Often I note with myself, my students, and clients that most humans have an interesting and controversial tendency. We tend to find fault with ourselves over and over again. However, I think none of us would be involved in healthcare unless, on another level, we know we have something within us that is pure and trustworthy, that wants to give and receive love. We know at our core that we are all part of something larger than ourselves. And, when we remind ourselves that there is something good and worthy at our core, it really helps us find the inner peace that is often elusive. It replaces our illusion of aloneness and lack of hope with a restored faith and experience of living community.

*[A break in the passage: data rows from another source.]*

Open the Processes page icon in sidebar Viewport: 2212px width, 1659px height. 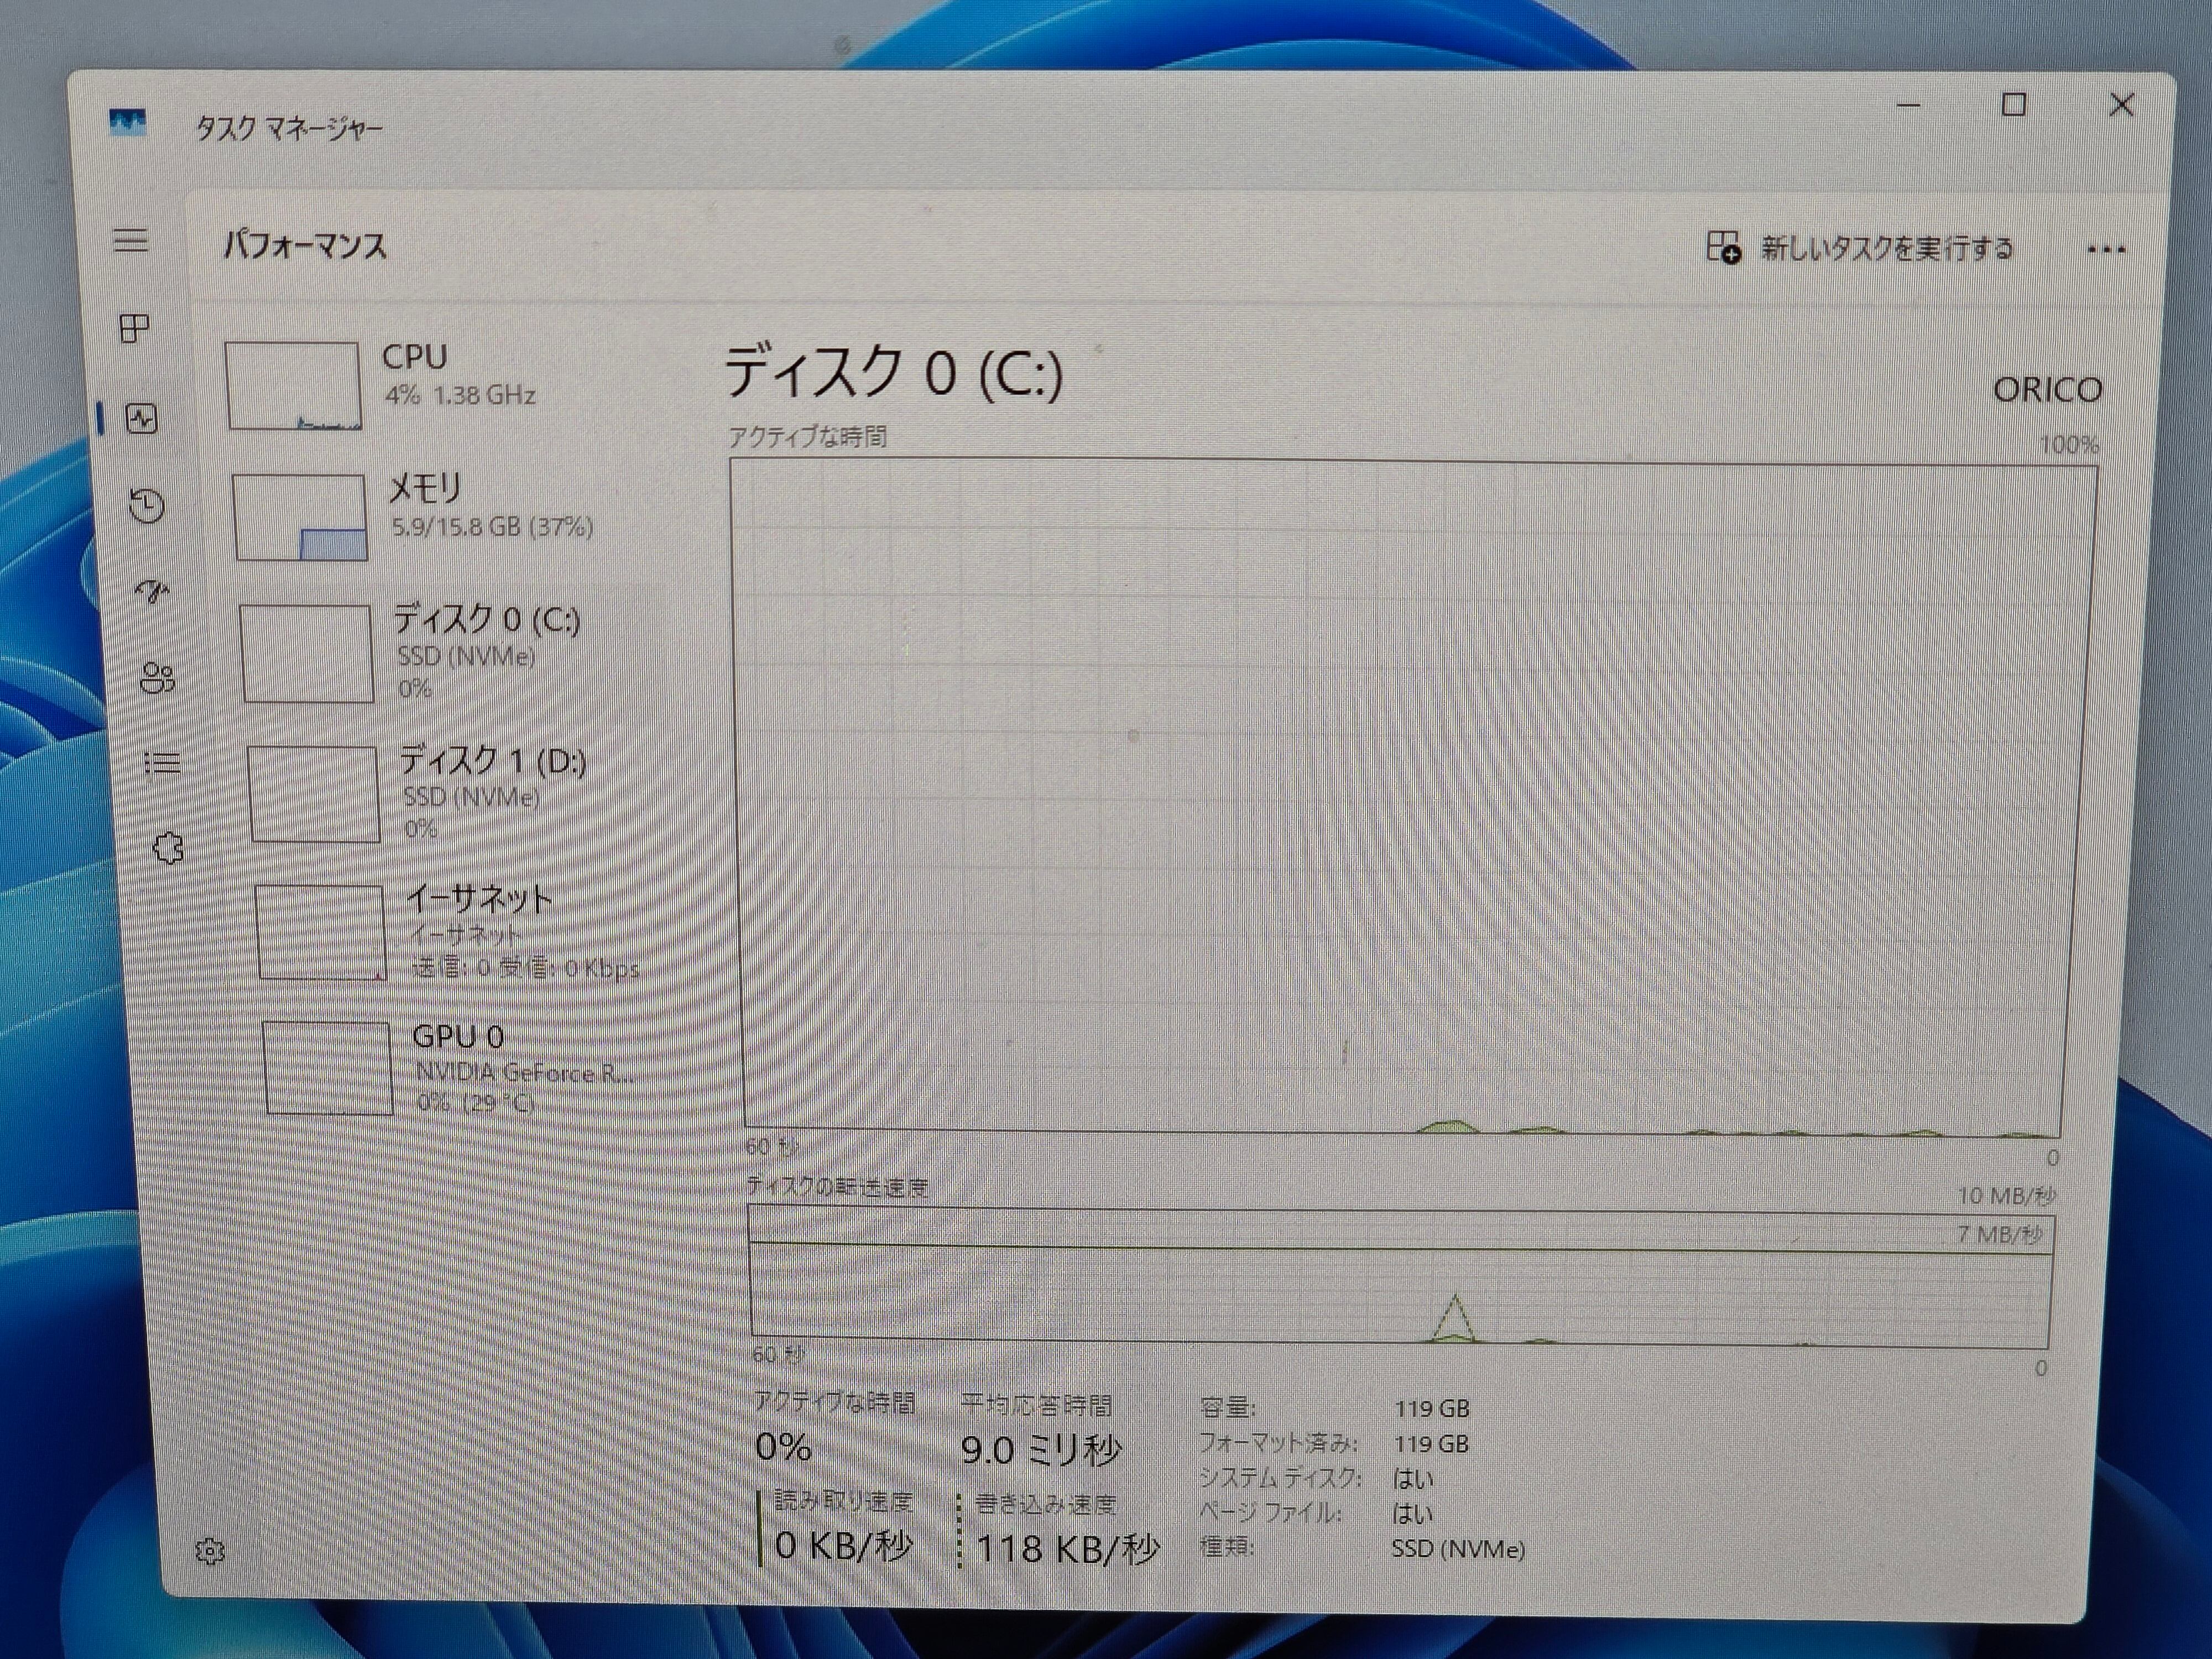click(134, 328)
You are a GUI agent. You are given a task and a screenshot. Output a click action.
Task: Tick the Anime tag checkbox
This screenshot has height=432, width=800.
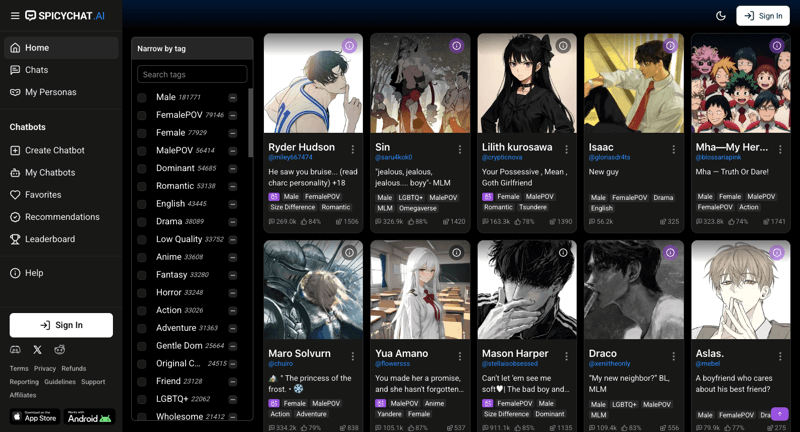(x=142, y=257)
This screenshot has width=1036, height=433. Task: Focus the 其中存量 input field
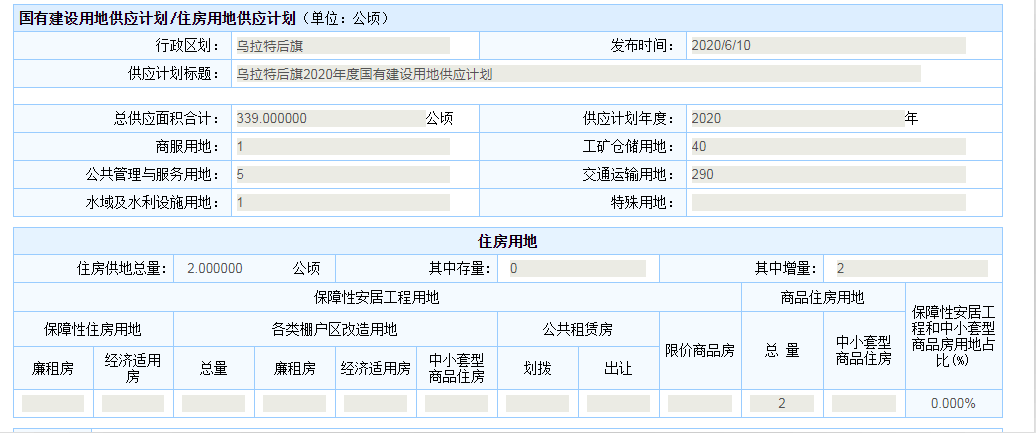tap(575, 269)
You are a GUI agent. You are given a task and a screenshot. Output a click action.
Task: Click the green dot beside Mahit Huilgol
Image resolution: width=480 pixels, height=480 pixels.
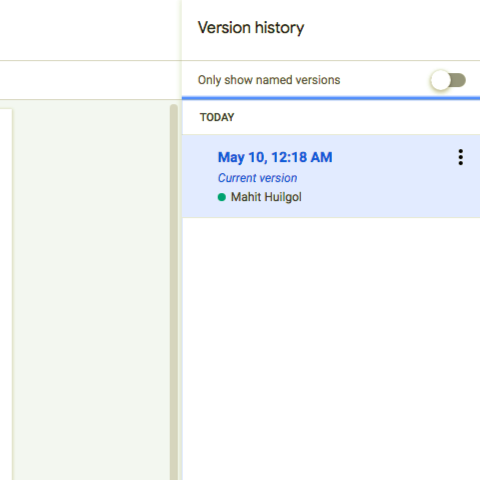[222, 197]
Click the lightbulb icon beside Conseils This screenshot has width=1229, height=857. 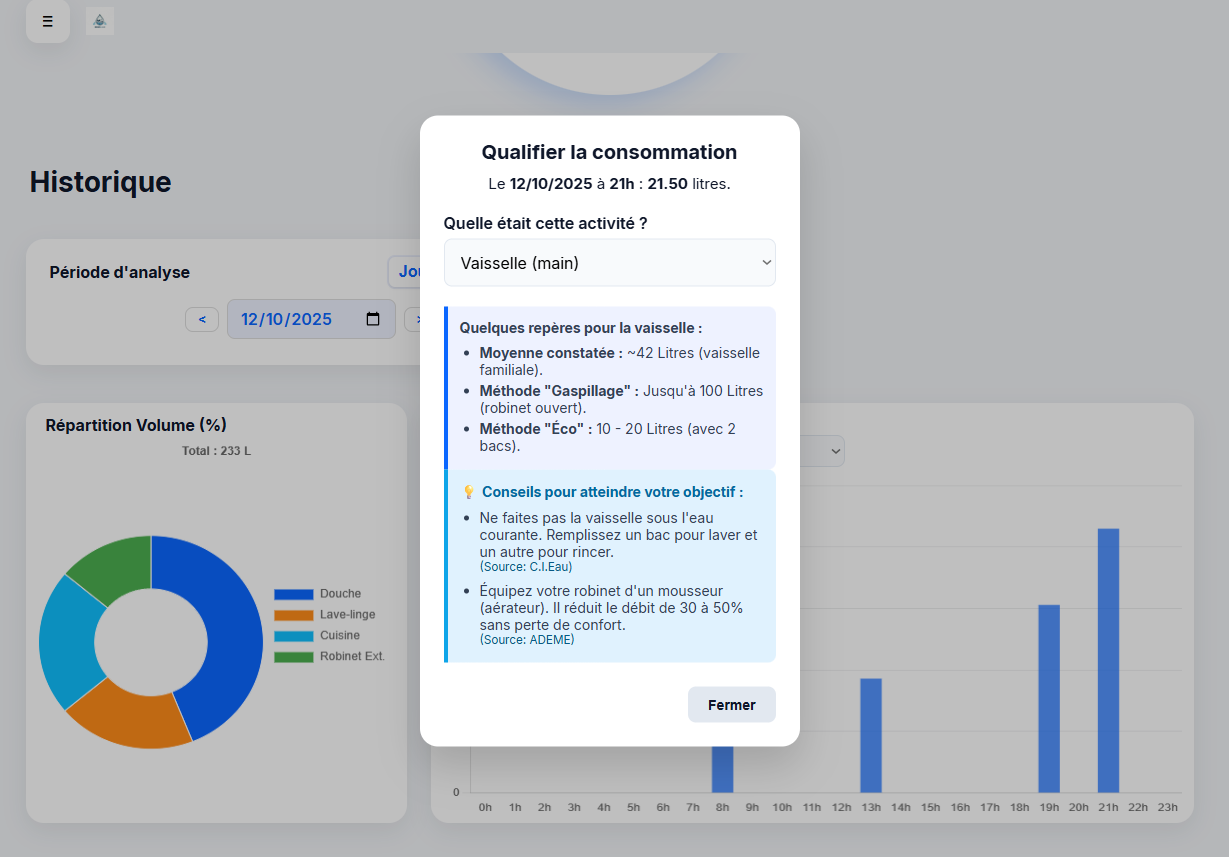[468, 492]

I am reminded of the poem by Palestinian-American poet, Naomi Shihab Nye.
TWO COUNTRIES
Skin remembers how long the years grow
when skin is not touched, a gray tunnel
of singleness, feather lost from the tail
of a bird, swirling onto a step, swept away by someone who never saw
it was a feather. Skin ate, walked
slept by itself, knew how to raise a
See-you-later hand. But skin felt
it was never seen, never known as
a land on the map, nose like a city,
hip like a city, gleaming dome of the mosque
and the hundred corridors of cinnamon and rope.
Skin had hope, that's what skin does.
Heals over the scarred place, makes a road.
Love means you breathe in two countries
And skin remembers - silk, spiny grass
deep in the pocket that is skin's secret own.
Even now, when skin is not alone,
it remembers being alone and thanks something larger
that there are travelers, that people go places
larger than themselves.
— Naomi Shihab Nye
May we all open up to the vast resources within and around us in the larger world. Health in your body, peace in your spirit and love in your heart.